O papel dos data centers como infraestruturas críticas e pilares fundamentais no ecossistema digital brasileiro foi defendido pela Agência Nacional de Telecomunicações (Anatel) durante audiência realizada nesta terça-feira, 9, na Comissão de Ciência, Tecnologia, Inovação e Informática (CCT) do Senado.

O encontro foi o quarto de uma sequência de audiências para instrução do PL 3018/2024, que define regras para data centers de inteligência artificial. O Senado ainda deve promover outros dois encontros sobre o tema antes da apresentação do relatório, indicou o relator do projeto, o senador Vanderlan Cardoso (PSD/GO).

Representando a Anatel no debate, o conselheiro substituto Nilo Pasquali apresentou resultados de white paper da agência que apontou data centers como uma infraestrutura crítica para a economia digital. "Eles são a base para a inteligência artificial, para o 5G e para todos os serviços em nuvem e digitais de forma geral", disse o conselheiro.

Ele defendeu que o Brasil precisa reduzir sua dependência externa em infraestrutura digital e criar condições para atrair investimentos que ampliem a capacidade nacional de processamento e armazenamento de dados, com impulso para descentralização da infraestrutura.

Aos participantes, Pasquali também ponderou que a legislação deve distinguir claramente um data center de uso geral daqueles construídos exclusivamente para demandas de IA, como treinamento massivo de modelos e inferência em larga escala, que possuem necessidades regulatórias muito mais específicas.

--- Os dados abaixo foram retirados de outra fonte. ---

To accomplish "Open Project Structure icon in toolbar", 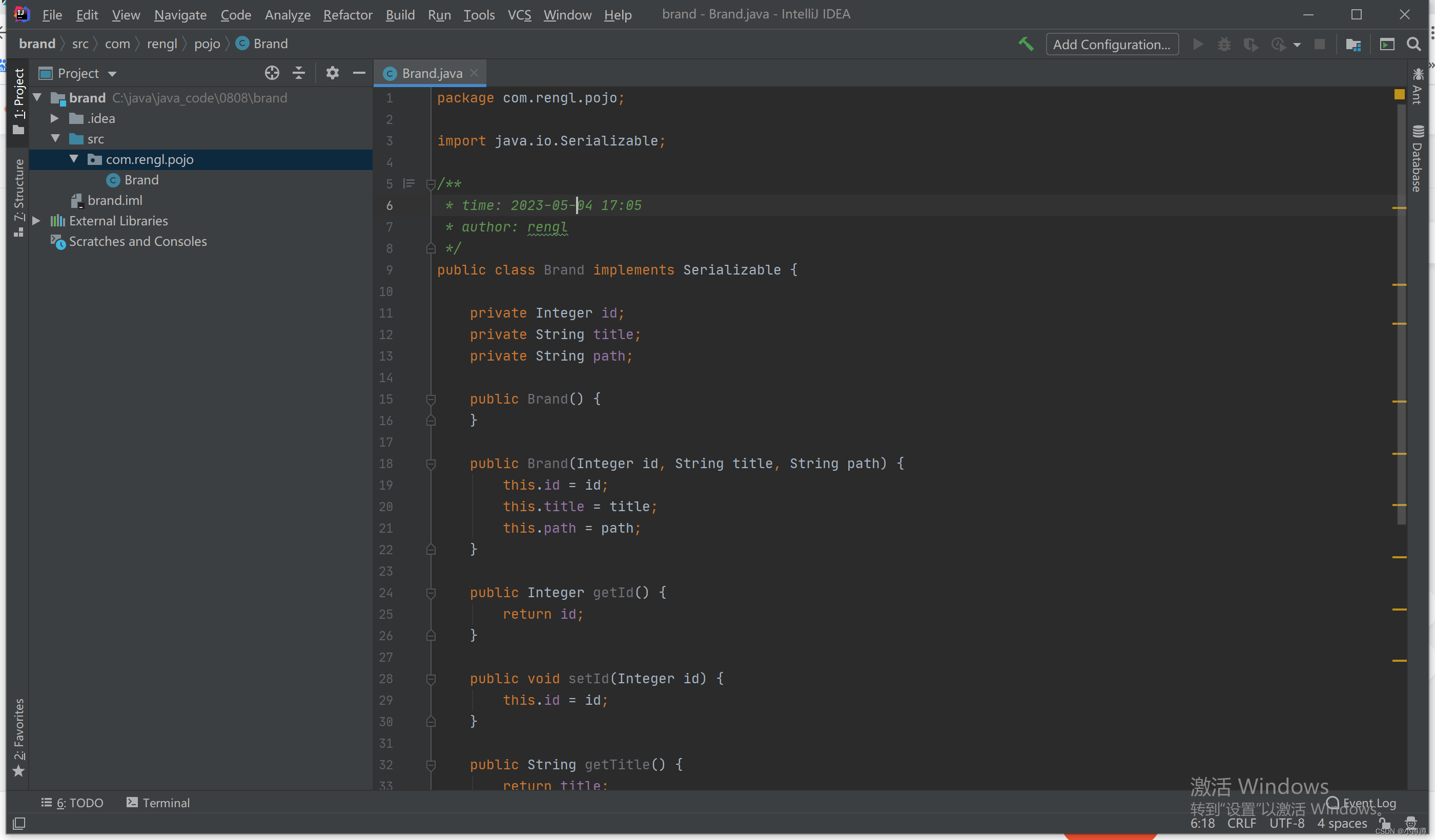I will point(1353,44).
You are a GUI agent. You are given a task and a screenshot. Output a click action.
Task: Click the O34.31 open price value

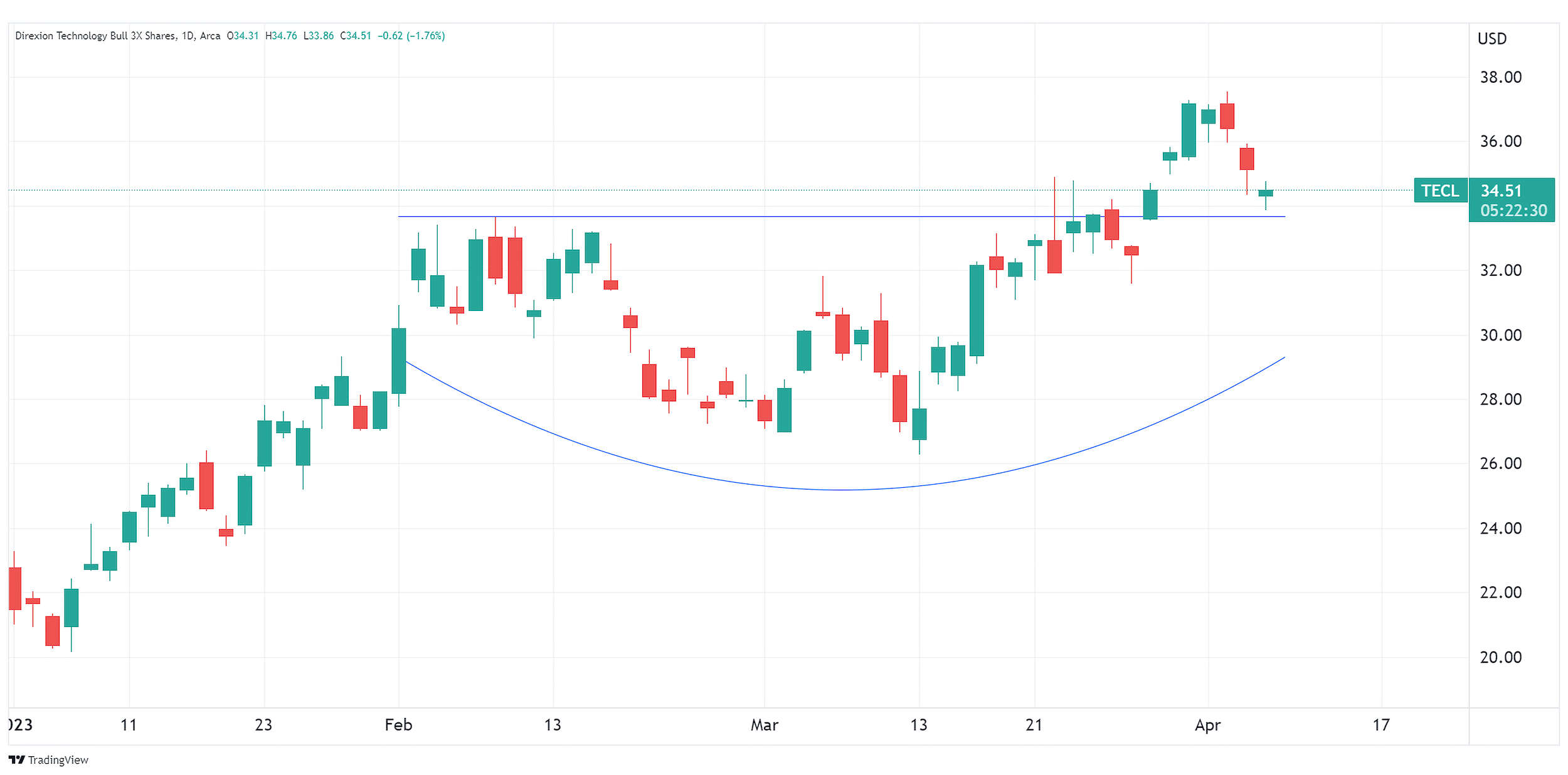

A Anatel ainda lembrou que "data center só é relevante quando tem conectividade embutida". O conselheiro citou que a agência atua no tema e discute requisitos mínimos para operação dessas estruturas, organizados em cinco eixos: continuidade operacional, segurança física, segurança cibernética, eficiência energética e conformidade ambiental.

Data center e o governo

O debate contou com representantes do governo – Ministério da Ciência, Tecnologia e Inovação (MCTI) e Ministério da Fazenda –, além da Confederação Nacional da Indústria (CNI), do Banco Nacional de Desenvolvimento Econômico e Social (BNDES) e da Nvidia. Eles convergiram quanto ao caráter estratégico dos data centers.

Diretor de Programa da Secretaria de Reformas Econômicas na Fazenda, Carlos Colombo associou o tema ao Plano de Transformação Ecológica e ao Redata, destacando necessidade de incentivos tributários condicionados à sustentabilidade, desenvolvimento local, reserva de capacidade computacional ao mercado nacional e investimento em pesquisa, desenvolvimento e inovação (PD&I).

Já o especialista em Políticas e Indústria da CNI, Inácio Calache Cozendey, observou que os data centers fazem parte de uma cadeia produtiva mais ampla, envolvendo energia, sistemas de refrigeração, infraestrutura e semicondutores. Segundo ele, o fortalecimento desse setor pode impulsionar a indústria nacional e aumentar a produtividade.